William Leake the elder was selected as Master of the Stationers Company in 1618. He retired from business after his term as master of his guild was completed.

==Junior==
William Leake II, or the younger, became a "freedman" (a full member) of the Stationers Company on 22 June 1623. The gap between his father's career and his own means that the younger Leake did not inherit an established business from his parent — though his father did leave him £600 and the family plate in his last will and testament. The younger Leake set himself up as an independent bookseller by 1635. His shop was located as the sign of the Crown in Fleet Street, and later in Chancery Lane. On 1 June 1635 the Widow Leake transferred her late husband's copyrights to William II. In 1638 he obtained control of the copyrights of the late Richard Hawkins — and both of these consignments of rights contained play texts.
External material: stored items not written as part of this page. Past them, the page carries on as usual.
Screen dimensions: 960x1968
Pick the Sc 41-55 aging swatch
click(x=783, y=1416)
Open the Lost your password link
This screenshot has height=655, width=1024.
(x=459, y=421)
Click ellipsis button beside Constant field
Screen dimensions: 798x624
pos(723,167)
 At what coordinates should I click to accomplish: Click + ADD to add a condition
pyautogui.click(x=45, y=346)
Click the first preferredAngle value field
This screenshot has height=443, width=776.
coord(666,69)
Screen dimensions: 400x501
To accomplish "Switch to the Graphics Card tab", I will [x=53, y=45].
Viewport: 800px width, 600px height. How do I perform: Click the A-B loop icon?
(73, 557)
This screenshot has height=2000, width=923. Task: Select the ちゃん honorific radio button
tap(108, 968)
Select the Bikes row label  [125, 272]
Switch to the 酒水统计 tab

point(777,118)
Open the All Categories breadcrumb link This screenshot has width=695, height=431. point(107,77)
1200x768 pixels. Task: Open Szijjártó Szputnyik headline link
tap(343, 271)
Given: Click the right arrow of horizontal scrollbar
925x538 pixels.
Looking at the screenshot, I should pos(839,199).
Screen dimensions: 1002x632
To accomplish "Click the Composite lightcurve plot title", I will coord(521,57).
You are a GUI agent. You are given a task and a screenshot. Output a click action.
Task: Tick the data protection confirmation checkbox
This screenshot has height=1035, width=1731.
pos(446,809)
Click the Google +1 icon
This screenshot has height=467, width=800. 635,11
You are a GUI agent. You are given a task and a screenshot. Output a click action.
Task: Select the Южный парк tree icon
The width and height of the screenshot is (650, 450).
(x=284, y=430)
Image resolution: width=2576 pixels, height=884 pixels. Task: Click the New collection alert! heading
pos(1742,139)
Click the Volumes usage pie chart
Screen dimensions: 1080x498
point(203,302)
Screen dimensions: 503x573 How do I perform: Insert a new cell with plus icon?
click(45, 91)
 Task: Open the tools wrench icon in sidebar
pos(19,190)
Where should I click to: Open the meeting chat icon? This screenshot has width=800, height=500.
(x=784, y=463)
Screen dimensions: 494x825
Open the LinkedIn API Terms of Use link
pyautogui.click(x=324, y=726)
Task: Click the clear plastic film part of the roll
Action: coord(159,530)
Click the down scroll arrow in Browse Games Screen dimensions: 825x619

This sparked the most active period of publishing across both of the Leake generations.

Even though the works of Shakespeare and Beaumont and Fletcher had been published in large folio collections by the middle of the seventeenth century (the Shakespeare First Folio in 1623 and the Second Folio in 1632; the first Beaumont and Fletcher folio in 1647), publishers continued to issue editions of individual plays when they judged there was a market for them. William Leake the younger issued several of these later editions:

- the 4th, 5th, 6th and 7th editions of A King and No King (1639, 1655, 1661, 1676);
- the 5th, 6th, and 7th editions of Philaster (1639, 1652, 1663?);
- the 5th and 6th editions of The Maid's Tragedy (1641, 1650);
- the 4th quarto of The Merchant of Venice (1652);
- the 3rd quarto of Othello (1655).

Leake also reprinted James Shirley's The Grateful Servant (1637) and The Wedding (1660), as well as multiple editions of Hero and Leander that included both Marlowe's original and Chapman's continuation (1637 and after).

Leake published first editions as well as reprints. In 1640 he issued John Gough's tragicomedy The Strange Discovery, and Christ's Passion, George Sandys's translation of a tragedy by Hugo Grotius.

And like his father (indeed like most publishers of his period), the younger Leake also published a variety of other types of books, including popular literature like The Pleasant History of Lazarillo de Tormes (sixth and subsequent editions, 1639 and after) and Le Prince D'Amour (1660), and serious works like Sir Thomas Urchard's Epigrams Divine and Moral (1646) and John Wilson's translation of The Praise of Folly of Eramus (1668). Leake the younger was also believed to be a friend of the Cotton Library during its direction under Sir Thomas Cotton, publishing such constitutional works as An Exact Abridgement of the Records in the Tower of London (1657) collated by politician William Prynne.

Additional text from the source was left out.